El capitalismo se basa en la acumulación del capital gracias a las ganancias. Sus orígenes se remontan al régimen de la propiedad de la tierra en Inglaterra, altamente concentrada, donde vivían trabajadores rurales que al no ser propietarios debían pagar una renta y se sometían cada vez más al mercado de acceso a la tierra que forzaba la introducción de mejoras en la producción para maximizar ganancias. Así comenzaron las relaciones capitalistas de producción, que hoy se ven amenazadas desde ángulos diferentes, en especial desde su propia racionalidad. La lógica de las finanzas es la diferencia cuantitativa entre inversión y rendimiento, no la de transformar la producción. Para los trabajadores que sienten que el sistema profundiza la desigualdad más que el desarrollo y el bienestar para todos, los cuestionamientos llegan con violencia e indignación. El capitalismo está ante un desafío inédito que no está siendo bien asimilado.

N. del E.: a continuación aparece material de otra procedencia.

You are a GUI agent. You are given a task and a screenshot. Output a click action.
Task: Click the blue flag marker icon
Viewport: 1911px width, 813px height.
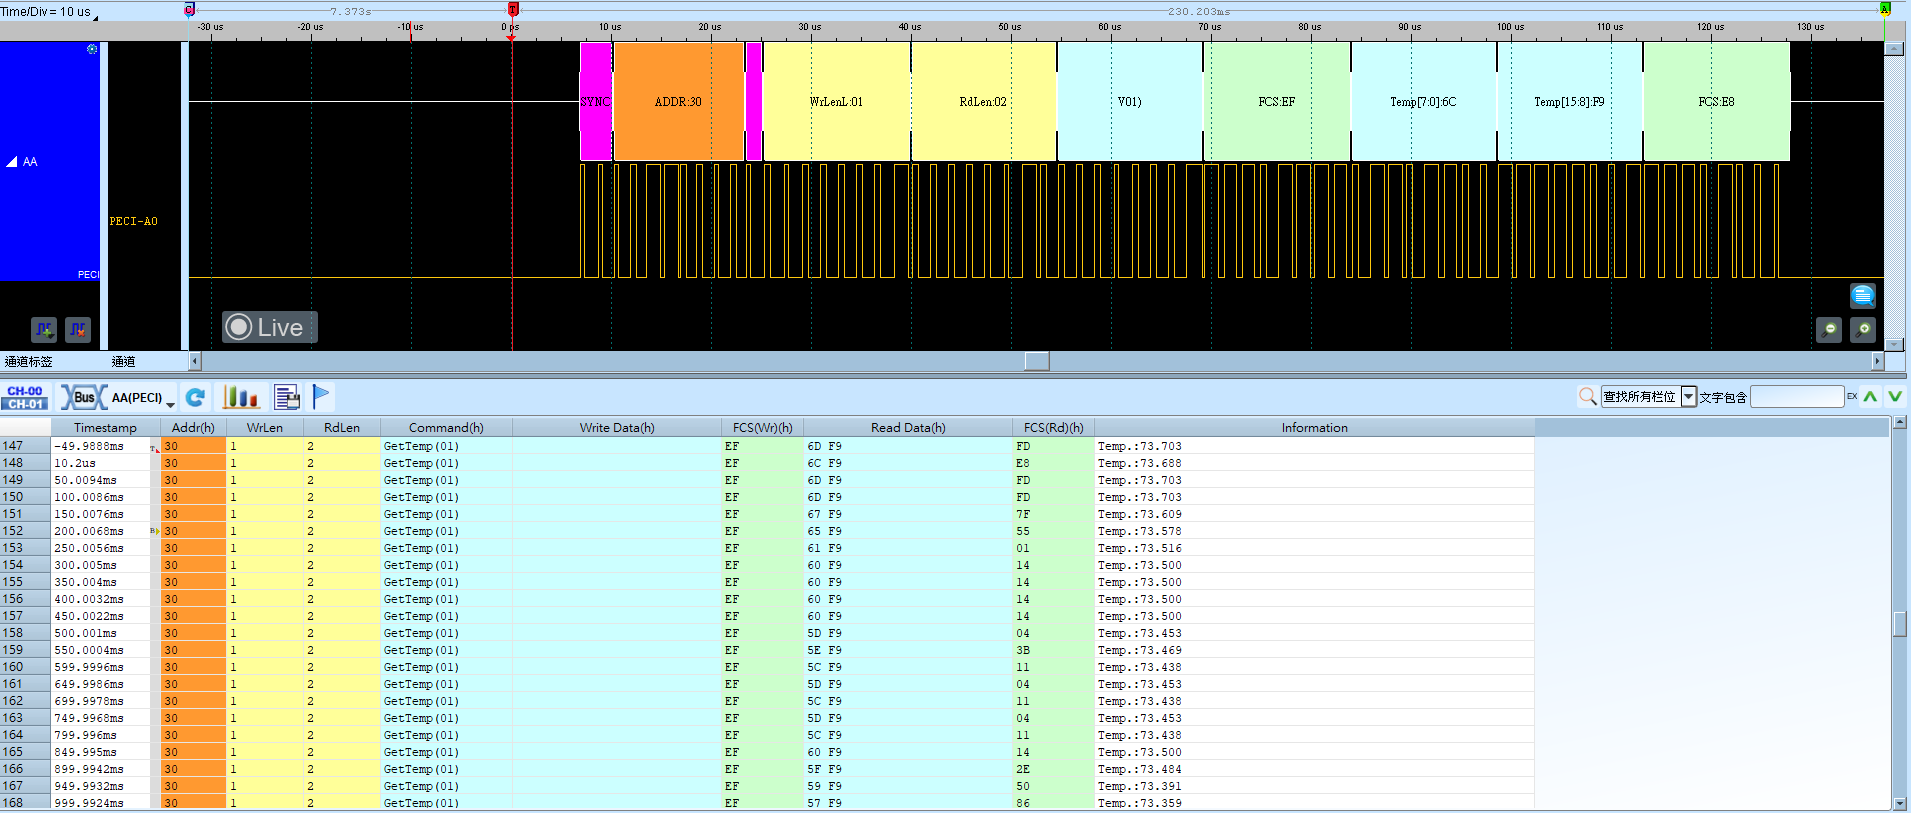click(x=321, y=397)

En América Latina, el continente más desigual del mundo, las amenazas proliferan. No solo Chile y Bolivia, también Colombia y Ecuador, mientras que Venezuela es el espejo en el que nadie quiere verse. Pero Europa, el continente de las libertades y el Estado de Bienestar, ve resurgir los fantasmas de los populismos antisistema. No estamos libres de perturbaciones, ya no existen oasis y ahora hay que ver las señales de alerta que aparecen por doquier.